Senior Year important for students to make transition to college

Overcoming crowded classrooms is easy enough if you simply get rid of the students. Thanks to a new law passed by the Florida Legislature, high school students can now opt out of senior year completely and escape high school even earlier.

Senate Bill 30A aims to clear up space in Florida’s crowded classrooms by flat-out getting rid of the students. This is a plan lawmakers hope will alleviate problems but may cause more in the long run.

The law provides students with the choice between two new credit sequences for graduation. A 3-year college preparatory program and a 3-year career preparatory program, both of which are made up of 18-credits each, as opposed to the more familiar twenty-four credits making up the four-year standard sequence. The new options eliminate economics, liberal arts, and higher-level mathematics and science courses as well as electives including physical education and life management courses, among others. The student can replace these courses with extra English credits and two credits in a foreign language. The temptation for students proficient in English and struggling with mathematics is all too apparent.

Many critics of the law are concerned that the life and learning experiences gained during high school senior year will be bypassed as well.

Adjusting to college life is not easy, especially if you are not mature enough for it. Programs like dual-enrollment and early admissions courses that coincide with community colleges have been successful in the past, offering a gradual transition from high school to college for students considered too young for college. Enrolled in college, but still in high school, students are spared the extra stress of full time college..

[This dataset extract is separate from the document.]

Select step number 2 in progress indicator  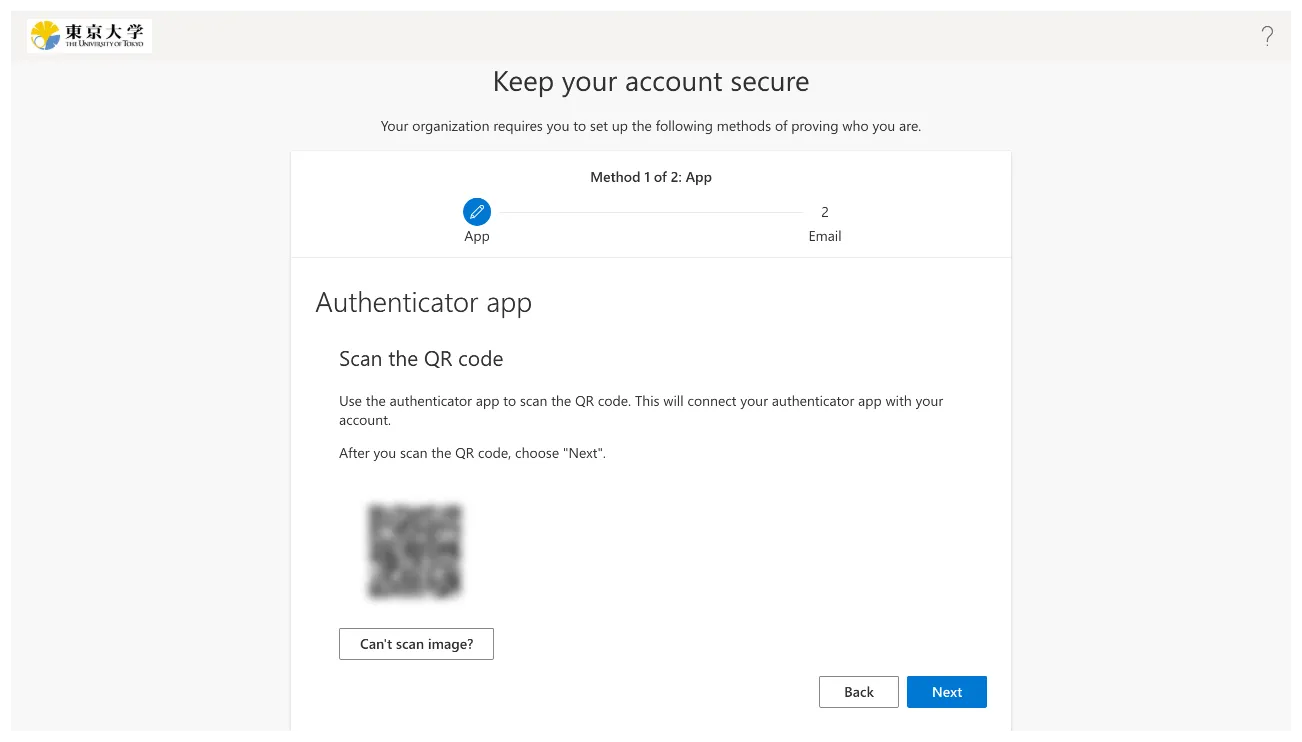(x=825, y=212)
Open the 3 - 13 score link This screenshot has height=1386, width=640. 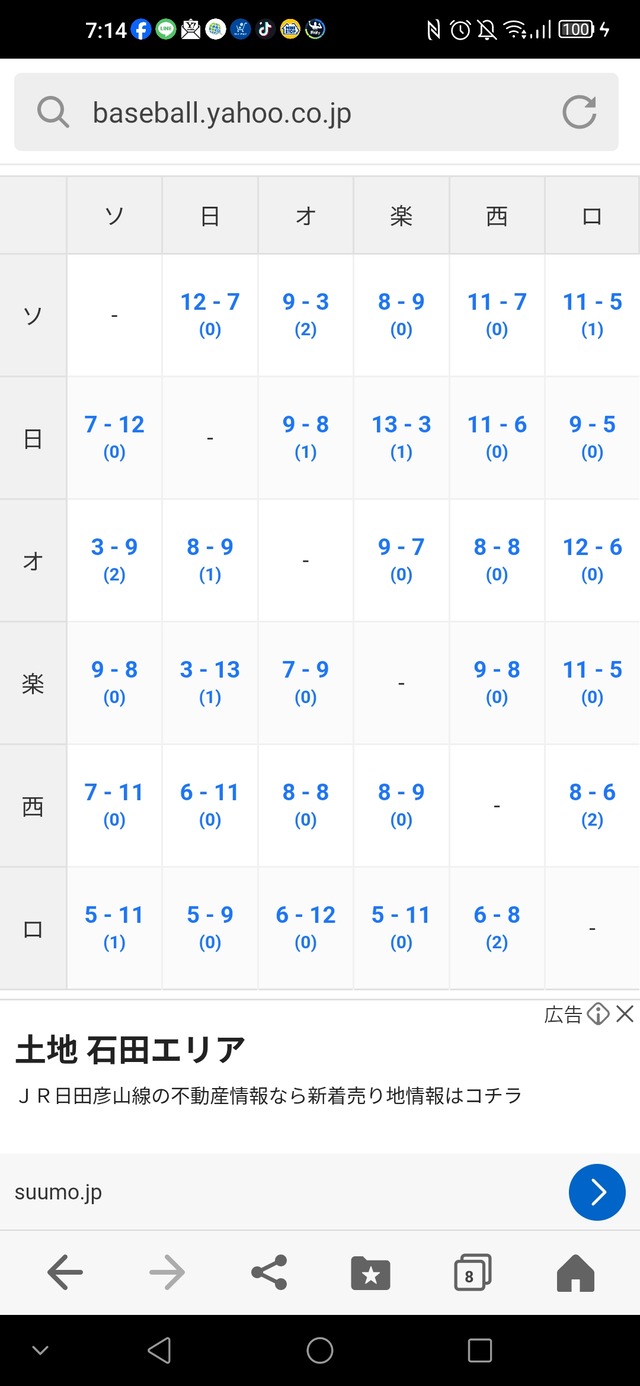point(210,670)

It is disturbing when the lawmakers themselves cannot predict the negative effects that may result from the new program. Linda Eichas, a guidance counselor in Broward County (one of the first to implement the law) admitted to the Associated Press to not knowing the “downside” of the plan: “One parent’s first question was, ‘what’s the downside,’ and I told them ‘you’re going to have to tell me in 12 months because we haven’t really discovered the downsides yet.”

Here’s a downside to consider: What if the student changes his or her mind? Is there a guarantee that colleges will accept fewer credits, or will participating in this program limit their college options?

This law should not have been passed until these questions had been successfully answered, but, as it has passed already, education officials need to come up with the answers quickly.